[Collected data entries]
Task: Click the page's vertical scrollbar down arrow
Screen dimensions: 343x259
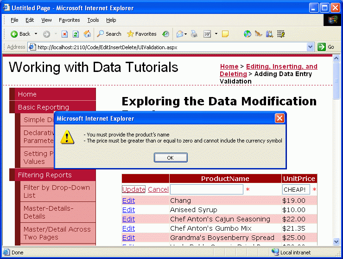Action: pyautogui.click(x=337, y=241)
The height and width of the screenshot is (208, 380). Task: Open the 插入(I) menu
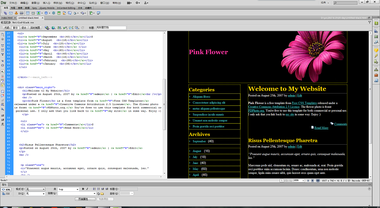(46, 3)
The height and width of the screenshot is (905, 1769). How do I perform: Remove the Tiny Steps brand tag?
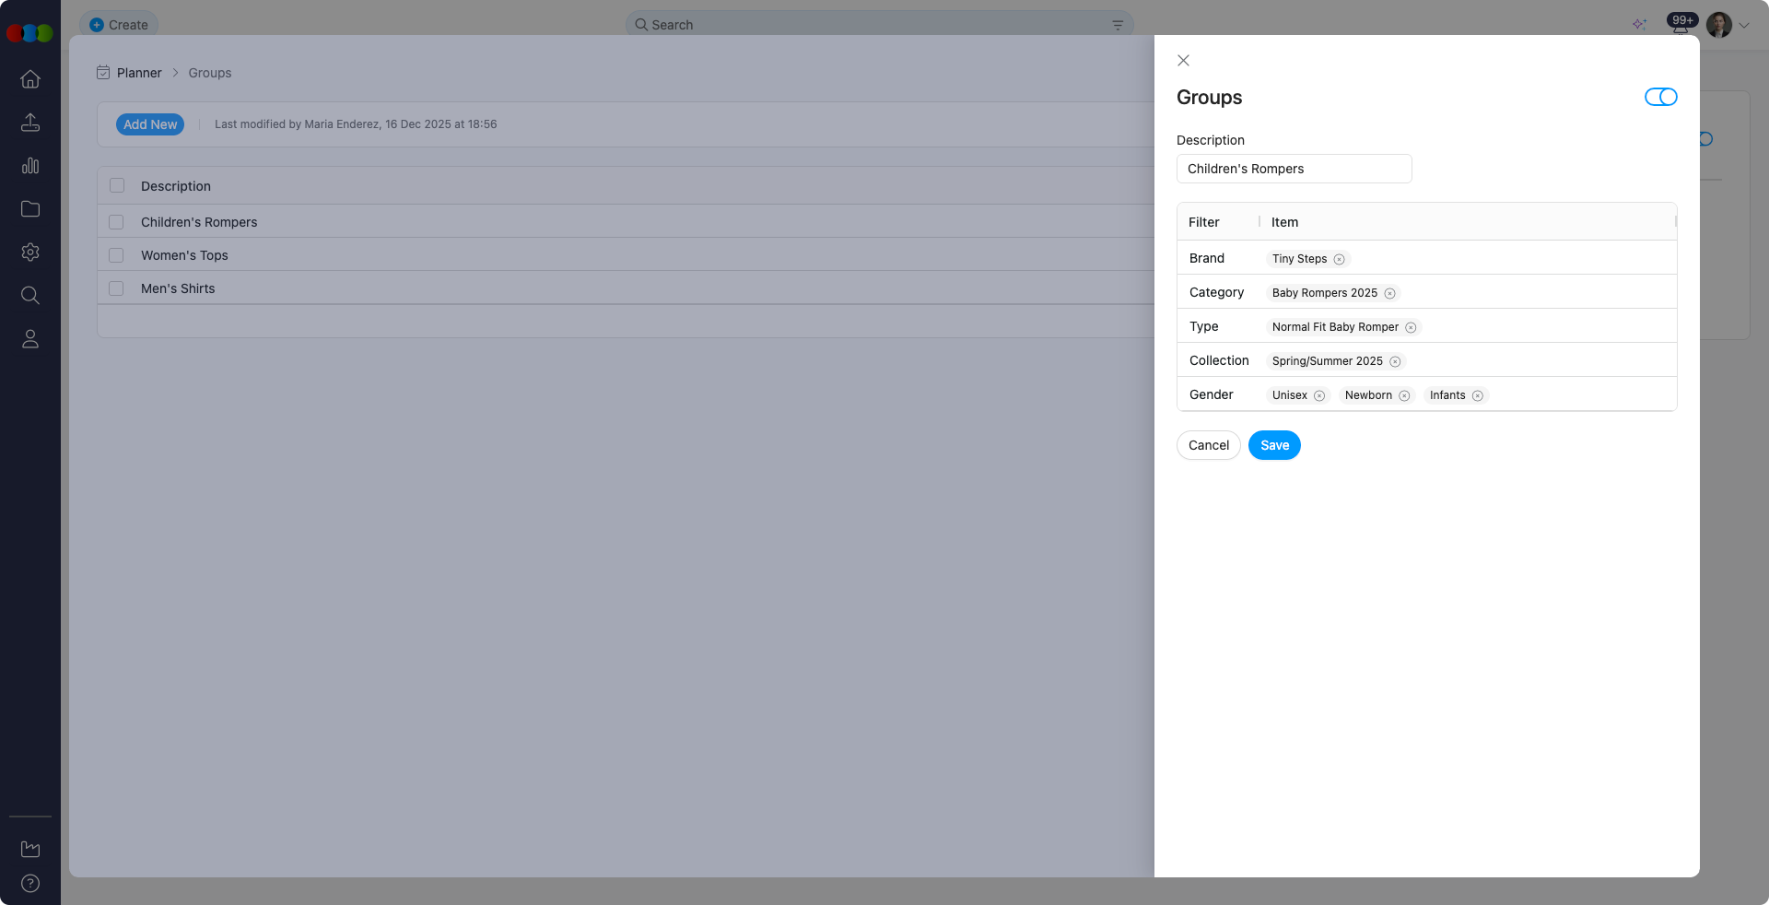pyautogui.click(x=1340, y=260)
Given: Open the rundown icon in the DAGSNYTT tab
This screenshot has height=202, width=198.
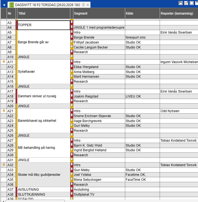Looking at the screenshot, I should pyautogui.click(x=11, y=5).
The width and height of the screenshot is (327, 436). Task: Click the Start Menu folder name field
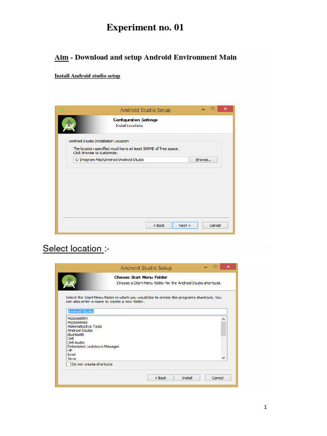pos(146,311)
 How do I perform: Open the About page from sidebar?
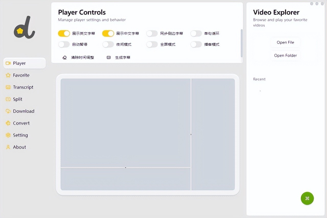coord(8,147)
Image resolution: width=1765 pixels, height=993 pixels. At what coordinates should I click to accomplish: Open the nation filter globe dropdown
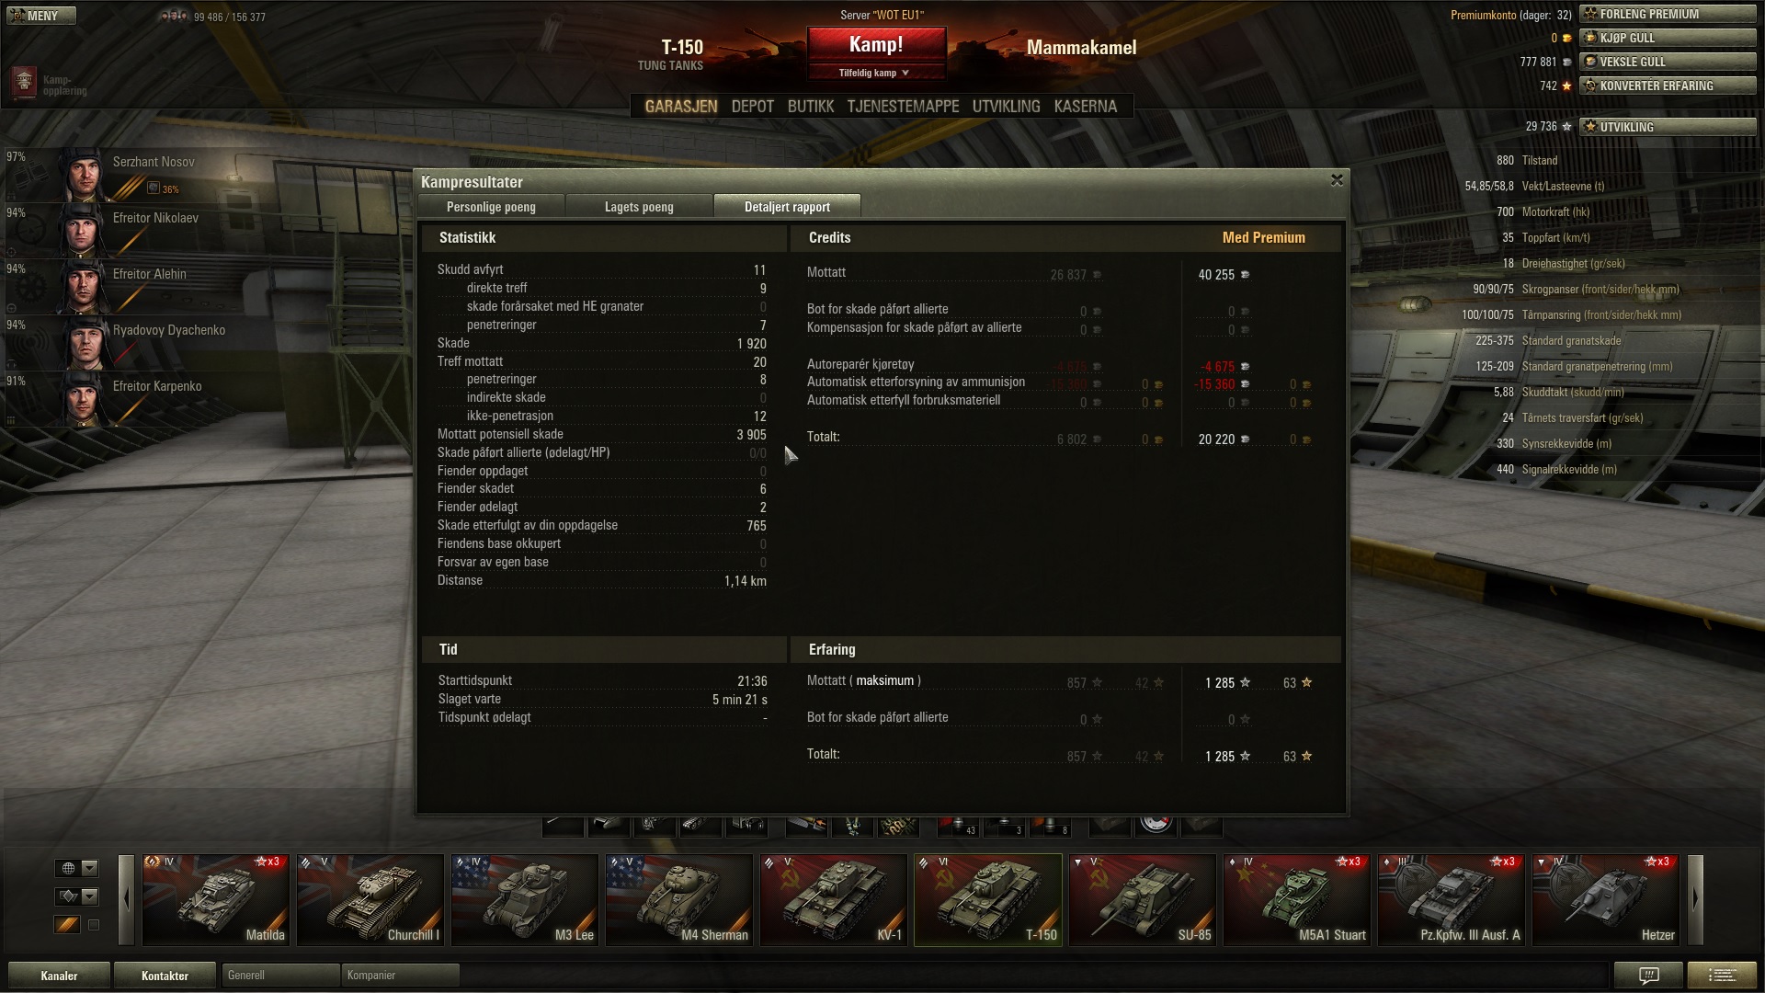(78, 868)
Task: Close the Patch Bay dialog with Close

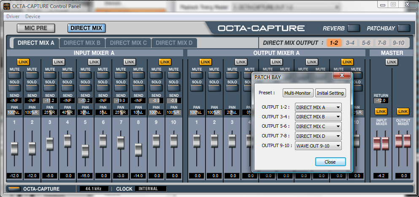Action: click(x=330, y=162)
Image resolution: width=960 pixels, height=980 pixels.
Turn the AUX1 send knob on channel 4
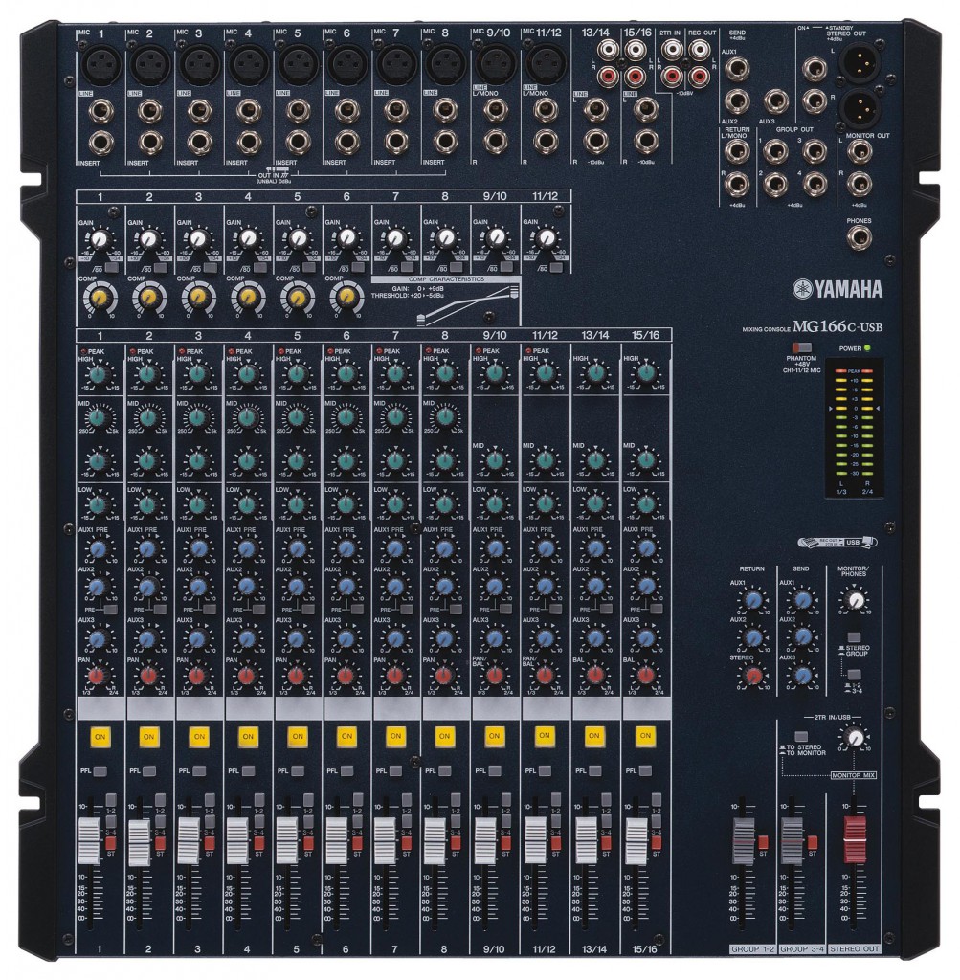[249, 550]
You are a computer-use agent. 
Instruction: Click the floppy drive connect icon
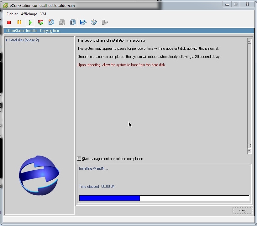tap(83, 22)
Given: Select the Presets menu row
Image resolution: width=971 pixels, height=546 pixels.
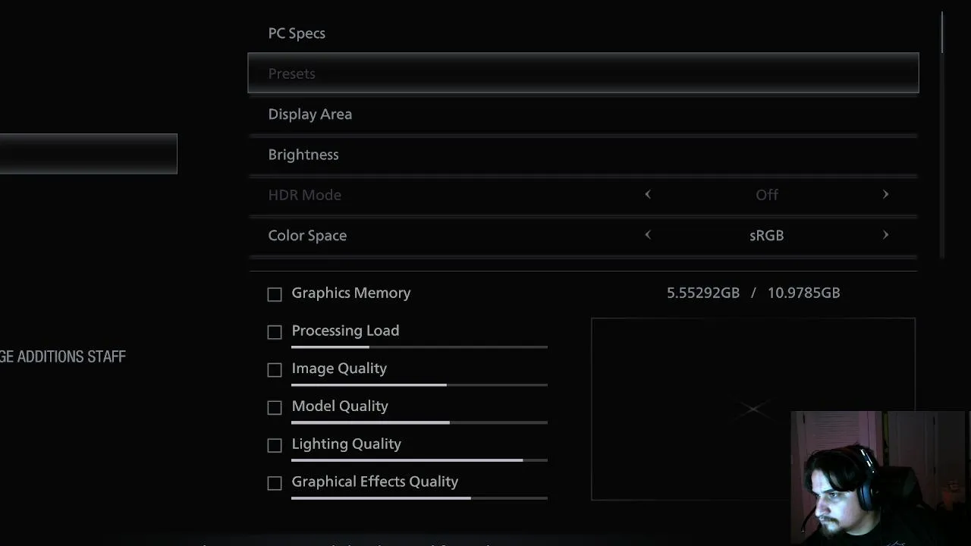Looking at the screenshot, I should pyautogui.click(x=583, y=74).
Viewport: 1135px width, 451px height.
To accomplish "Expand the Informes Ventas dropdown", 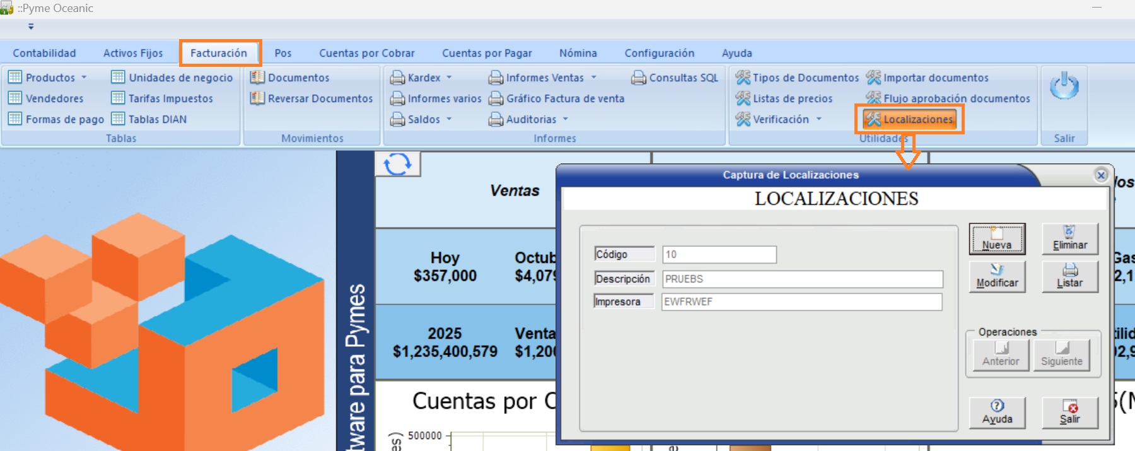I will pos(593,78).
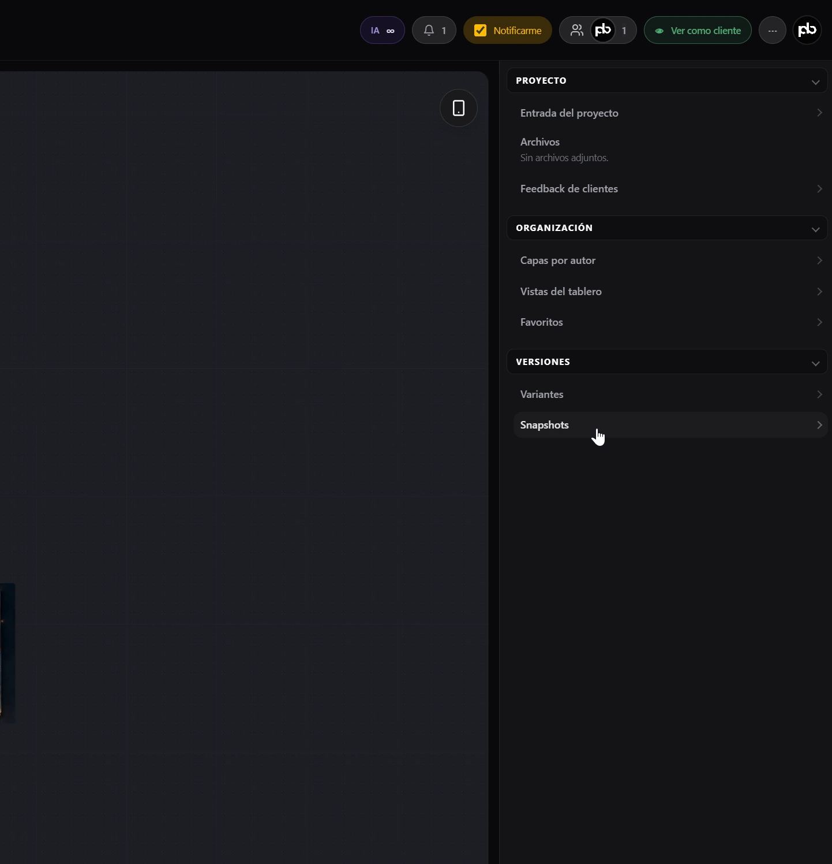Image resolution: width=832 pixels, height=864 pixels.
Task: Open the IA infinity assistant button
Action: coord(382,31)
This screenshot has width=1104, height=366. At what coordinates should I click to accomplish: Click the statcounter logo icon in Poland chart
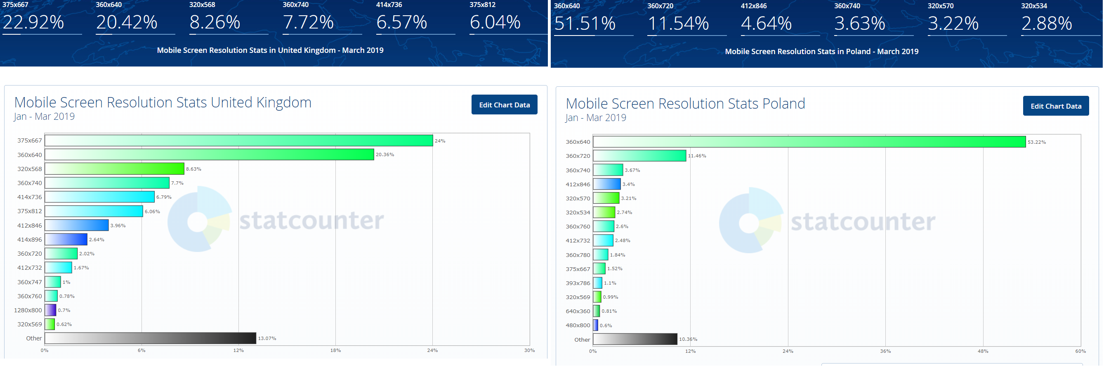[750, 221]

_WHAT THE TASK ASKS_
Every line above in which the word "Given" occurs is to be copied.

_SOLUTION_
Given: Open the rundown icon in the DAGSNYTT tab
Given: Select the Presets menu row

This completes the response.